Whaling Meet-Up Focuses On Clean-Up

This year’s International Whaling Commission (IWC) meeting in the Channel Islands is expected to include hot topics on whaling by indigenous peoples and reforms to prevent “votes for cash” allegations.

The UK is proposing reforms to make the IWC more open, while some are angry about US plans to maintain hunting by Alaskan natives.

The meeting will also discuss proposals to ensure good practice in the whale-watching industry worldwide, and a bid to make the South Atlantic a sanctuary for whales. Countries against whaling are expected to criticize Iceland and Norway for their continuation in commercial whale harvesting.

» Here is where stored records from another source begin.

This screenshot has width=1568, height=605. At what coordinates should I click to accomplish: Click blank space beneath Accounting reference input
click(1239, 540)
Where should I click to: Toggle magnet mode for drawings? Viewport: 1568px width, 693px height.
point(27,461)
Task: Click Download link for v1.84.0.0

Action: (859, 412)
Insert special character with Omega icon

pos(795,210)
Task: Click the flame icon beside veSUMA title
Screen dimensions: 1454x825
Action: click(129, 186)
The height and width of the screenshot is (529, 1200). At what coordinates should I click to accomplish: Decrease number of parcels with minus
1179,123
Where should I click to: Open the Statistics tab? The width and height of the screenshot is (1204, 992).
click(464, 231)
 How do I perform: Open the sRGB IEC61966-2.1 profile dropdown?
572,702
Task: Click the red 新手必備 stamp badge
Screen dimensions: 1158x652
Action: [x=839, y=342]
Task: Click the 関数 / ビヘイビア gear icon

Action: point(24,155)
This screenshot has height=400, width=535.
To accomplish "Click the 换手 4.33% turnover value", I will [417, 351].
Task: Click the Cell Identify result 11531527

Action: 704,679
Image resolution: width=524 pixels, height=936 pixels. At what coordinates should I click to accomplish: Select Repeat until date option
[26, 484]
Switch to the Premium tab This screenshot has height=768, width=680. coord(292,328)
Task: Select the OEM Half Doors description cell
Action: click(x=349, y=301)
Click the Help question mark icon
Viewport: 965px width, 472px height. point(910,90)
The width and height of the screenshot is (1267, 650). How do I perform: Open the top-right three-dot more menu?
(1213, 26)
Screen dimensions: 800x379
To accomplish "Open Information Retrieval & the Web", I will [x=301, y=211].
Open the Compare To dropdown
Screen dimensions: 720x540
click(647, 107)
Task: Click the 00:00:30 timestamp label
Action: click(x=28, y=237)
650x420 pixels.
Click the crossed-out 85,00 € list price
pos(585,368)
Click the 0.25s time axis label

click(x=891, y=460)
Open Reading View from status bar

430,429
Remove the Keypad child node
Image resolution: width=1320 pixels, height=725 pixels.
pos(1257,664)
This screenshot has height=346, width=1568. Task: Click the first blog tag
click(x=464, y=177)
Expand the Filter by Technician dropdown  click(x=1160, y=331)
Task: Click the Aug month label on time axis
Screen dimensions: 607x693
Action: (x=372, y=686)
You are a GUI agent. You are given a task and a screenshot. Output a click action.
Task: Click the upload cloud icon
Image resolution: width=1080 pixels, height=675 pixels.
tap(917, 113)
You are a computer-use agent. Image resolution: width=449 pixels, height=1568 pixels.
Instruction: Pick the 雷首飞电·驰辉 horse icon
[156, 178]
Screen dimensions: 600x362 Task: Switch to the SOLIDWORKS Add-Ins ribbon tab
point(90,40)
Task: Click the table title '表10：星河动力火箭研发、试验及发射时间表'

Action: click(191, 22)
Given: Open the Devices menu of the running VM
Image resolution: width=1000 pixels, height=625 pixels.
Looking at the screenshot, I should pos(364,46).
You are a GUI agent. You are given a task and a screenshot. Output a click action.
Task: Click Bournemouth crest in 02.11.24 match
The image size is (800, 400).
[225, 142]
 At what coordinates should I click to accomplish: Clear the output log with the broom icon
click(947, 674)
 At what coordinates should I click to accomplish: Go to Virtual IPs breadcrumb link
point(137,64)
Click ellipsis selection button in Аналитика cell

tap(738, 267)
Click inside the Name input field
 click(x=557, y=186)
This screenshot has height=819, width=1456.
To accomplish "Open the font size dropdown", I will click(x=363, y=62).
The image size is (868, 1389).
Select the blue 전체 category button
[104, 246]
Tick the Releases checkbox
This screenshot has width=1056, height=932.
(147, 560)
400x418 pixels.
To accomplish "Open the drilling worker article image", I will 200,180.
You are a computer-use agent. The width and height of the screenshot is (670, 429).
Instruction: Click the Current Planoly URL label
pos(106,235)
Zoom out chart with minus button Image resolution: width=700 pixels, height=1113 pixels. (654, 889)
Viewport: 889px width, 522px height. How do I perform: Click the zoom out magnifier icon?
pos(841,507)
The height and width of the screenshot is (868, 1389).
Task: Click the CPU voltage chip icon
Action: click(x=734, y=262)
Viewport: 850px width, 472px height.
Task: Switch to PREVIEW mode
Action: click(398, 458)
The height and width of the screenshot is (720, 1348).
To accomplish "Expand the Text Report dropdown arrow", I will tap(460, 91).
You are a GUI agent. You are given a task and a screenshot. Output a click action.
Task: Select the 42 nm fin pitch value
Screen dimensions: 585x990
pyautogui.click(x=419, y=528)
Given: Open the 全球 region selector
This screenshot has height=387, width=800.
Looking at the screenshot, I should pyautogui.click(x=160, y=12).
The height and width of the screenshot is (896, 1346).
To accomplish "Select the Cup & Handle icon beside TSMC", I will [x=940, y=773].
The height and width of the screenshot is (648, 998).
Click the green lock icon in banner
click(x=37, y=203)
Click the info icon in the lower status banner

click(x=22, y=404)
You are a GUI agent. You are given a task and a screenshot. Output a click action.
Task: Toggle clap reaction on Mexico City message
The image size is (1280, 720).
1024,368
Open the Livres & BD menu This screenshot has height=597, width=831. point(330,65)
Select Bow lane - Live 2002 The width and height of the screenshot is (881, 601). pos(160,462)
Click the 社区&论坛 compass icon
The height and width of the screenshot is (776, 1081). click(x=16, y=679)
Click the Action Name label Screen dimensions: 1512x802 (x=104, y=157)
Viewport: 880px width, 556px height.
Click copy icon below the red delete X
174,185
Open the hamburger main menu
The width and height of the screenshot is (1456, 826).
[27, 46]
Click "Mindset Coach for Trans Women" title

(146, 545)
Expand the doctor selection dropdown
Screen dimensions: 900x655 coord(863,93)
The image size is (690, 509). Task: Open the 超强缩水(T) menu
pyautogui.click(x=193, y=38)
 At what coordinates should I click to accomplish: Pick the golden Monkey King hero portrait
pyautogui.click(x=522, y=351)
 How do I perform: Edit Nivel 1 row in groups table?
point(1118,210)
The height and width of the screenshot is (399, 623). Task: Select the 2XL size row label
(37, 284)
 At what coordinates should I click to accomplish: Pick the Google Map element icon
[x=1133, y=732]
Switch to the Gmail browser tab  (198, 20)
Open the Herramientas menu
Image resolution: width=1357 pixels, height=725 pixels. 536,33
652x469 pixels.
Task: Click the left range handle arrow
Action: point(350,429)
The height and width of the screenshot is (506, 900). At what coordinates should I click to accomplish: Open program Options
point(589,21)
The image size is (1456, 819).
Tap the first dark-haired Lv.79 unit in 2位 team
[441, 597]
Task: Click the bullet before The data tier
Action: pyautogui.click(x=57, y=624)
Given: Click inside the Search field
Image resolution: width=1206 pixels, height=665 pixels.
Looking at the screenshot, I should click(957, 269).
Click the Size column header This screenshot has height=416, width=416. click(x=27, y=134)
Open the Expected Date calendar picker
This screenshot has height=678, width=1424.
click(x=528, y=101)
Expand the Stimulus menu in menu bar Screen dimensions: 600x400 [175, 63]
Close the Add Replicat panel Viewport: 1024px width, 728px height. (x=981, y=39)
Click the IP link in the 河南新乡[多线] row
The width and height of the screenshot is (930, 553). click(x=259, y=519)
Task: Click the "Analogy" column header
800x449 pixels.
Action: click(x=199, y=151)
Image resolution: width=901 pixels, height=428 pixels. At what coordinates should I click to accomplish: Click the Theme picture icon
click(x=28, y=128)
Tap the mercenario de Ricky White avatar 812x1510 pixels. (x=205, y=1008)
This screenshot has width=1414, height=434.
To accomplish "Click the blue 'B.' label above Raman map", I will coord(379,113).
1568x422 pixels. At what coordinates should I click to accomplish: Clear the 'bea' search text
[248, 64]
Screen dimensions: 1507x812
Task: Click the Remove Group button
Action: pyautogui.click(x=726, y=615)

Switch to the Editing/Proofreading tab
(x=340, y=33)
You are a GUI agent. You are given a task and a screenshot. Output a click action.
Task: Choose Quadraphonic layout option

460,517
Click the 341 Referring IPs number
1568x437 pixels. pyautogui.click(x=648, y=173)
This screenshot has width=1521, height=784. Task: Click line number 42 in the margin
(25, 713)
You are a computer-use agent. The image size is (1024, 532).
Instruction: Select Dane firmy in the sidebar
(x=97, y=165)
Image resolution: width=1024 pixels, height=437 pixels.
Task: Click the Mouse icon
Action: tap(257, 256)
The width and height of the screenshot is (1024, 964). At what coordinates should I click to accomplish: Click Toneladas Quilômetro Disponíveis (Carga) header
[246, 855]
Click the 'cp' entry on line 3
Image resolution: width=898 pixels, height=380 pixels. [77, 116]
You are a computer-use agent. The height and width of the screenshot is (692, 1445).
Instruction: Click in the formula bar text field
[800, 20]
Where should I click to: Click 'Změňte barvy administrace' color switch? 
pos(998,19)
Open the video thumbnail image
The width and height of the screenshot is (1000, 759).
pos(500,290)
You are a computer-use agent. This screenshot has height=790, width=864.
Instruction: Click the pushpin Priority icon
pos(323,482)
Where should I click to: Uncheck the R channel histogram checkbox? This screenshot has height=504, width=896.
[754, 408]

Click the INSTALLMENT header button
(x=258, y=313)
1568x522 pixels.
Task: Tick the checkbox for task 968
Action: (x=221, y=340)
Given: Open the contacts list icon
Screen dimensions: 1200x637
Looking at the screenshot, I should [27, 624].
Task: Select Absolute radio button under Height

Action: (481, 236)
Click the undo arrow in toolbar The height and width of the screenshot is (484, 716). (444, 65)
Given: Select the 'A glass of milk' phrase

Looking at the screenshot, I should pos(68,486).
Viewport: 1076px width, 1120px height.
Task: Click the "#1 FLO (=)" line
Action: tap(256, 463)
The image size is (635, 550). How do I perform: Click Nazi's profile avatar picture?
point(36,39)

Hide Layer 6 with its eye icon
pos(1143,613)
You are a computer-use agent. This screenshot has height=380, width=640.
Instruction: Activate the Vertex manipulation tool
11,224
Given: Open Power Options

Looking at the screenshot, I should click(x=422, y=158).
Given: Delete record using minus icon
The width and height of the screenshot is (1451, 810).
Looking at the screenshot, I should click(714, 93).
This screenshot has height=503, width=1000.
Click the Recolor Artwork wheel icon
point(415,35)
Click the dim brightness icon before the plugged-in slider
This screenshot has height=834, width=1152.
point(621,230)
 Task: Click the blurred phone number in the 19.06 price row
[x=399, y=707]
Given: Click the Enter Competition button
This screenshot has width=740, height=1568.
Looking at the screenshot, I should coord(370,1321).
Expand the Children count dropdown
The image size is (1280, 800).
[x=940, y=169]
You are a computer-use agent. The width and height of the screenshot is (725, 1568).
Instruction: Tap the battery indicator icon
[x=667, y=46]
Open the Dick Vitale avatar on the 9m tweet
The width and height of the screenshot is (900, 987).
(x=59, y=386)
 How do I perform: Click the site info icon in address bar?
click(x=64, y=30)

In the past, it was Japan that was the center of debate over commercial whale hunting. But its plans are currently unclear and criticisms may be muted as the country is still digging out from the recent earthquake and tsunami.

“There’s been a huge loss of life in coastal communities in Japan, including among many in the fishing industry and those associated with whaling – that’s understood, and our sympathies go out to them,” said UK Environment Minister Richard Benyon.

“Japan is a country that Britain is close to and supportive of in their hour of need – but we do disagree on whaling, and we aim to… have a constructive conversation about it,” Benyon told BBC News.

It remains unclear if Japan intends to continue with its annual Antarctic whale hunts. Its most recent whaling season ended early, with officials admitting the fleet could not cope with harassment by Sea Shepherd Conservation Society vessels.

Whaling around the Japanese coast is continuing, however, despite the destruction cause by the tsunami on one of the country’s main ports — Ayukawa.

One of this year’s top reform proposals will the UK’s proposal that the government should have to pay their membership subscriptions by bank transfer, creating an audible trail. Currently, subscriptions can be paid in cash. Rumors flew about developing countries’ delegates turned up with bags of money, with claims of most of it coming from Japan, in return for their support in Japanese whaling.

“[The IWC] has been going since 1946, and it needs to modernize its procedures so it doesn’t leave itself open to the kinds of allegations made a year ago,” said Benyon.

Other proposed reforms include prompt publication of minutes and decisions, the acceptance only of properly reviewed science, and more involvement for non-governmental organizations.

The UK proposal failed to find unanimous EU support – reportedly because Denmark, which represents Greenlanders rather than Danes within the IWC, would not back it. And Tomas Heidar, who heads Iceland’s delegation, suggested it would not meet with universal approval.

“There are some elements in the proposal that are totally unacceptable to us,” Heidar told the British news agency.

Iceland recently opened talks with the EU over joining the 27-nation union. With the EU opposed to whaling, it could prove to be a key issue, alongside wider concerns that EU fishing boats could be given access to the bountiful Icelandic waters.

Last year’s IWC meeting in Morocco marked the end of a two-year “peace process” aiming to find a compromise from both sides of the whaling issue. Even without clear agreement from both sides, parties say relations have proven constructive.

“The atmosphere within the IWC has improved and relations between delegations on the two sides have improved – there’s more respect for different views and it is now less likely that the IWC will fall apart,” Heidar told BBC News.

“We don’t expect much to happen at this meeting, but we will naturally make use of the event to underline our policy which is all about sustainable use of living marine resources. In recent years we have experienced a growing understanding for this concept,” he said.

The US played a significant role in the “peace process,” which garnered it a lot of criticism from anti-whaling organizations.

This year, New Zealand joined the US in bringing a motion asking the IWC to “encourage continuing dialogue” between governments regarding to commission’s future.

Some campaigners say this shows the US is continuing to appease Japan so it will not block a bid to renew subsistence hunting quotas for indigenous Inupiat communities in Alaska when that issue comes up for review next year.

Indigenous whaling is usually relatively uncontroversial, despite the fact its record is notably worse than commercial hunts in terms of how long whales take to die. Although, that may not be the case this time.

“The issue of US meddling is so serious as to warrant bringing the ‘Aboriginal’ whaling issue from under the rug where most everyone tries to keep it,” said Jose Truda Palazzo of the Latin American Cetacean Conservation Center.

“It is widely known that most communities who benefit from this exemption no longer actually ‘need’ it for survival, although some arguably do have cultural claims,” he said. “Latin America has an enormous discomfort with what the US has been doing over the ‘Future of the IWC’ process in trying to pass appeasement resolutions for a deal at any cost to get Japanese support for its quotas in 2012, and also we would like to have to have a wider, more open review of the legitimacy of aboriginal claims.”

Among other things, the US wants to explore the idea of issuing quotas indefinitely, rather than in five-year chunks as now, which may bring even more fighting from both sides.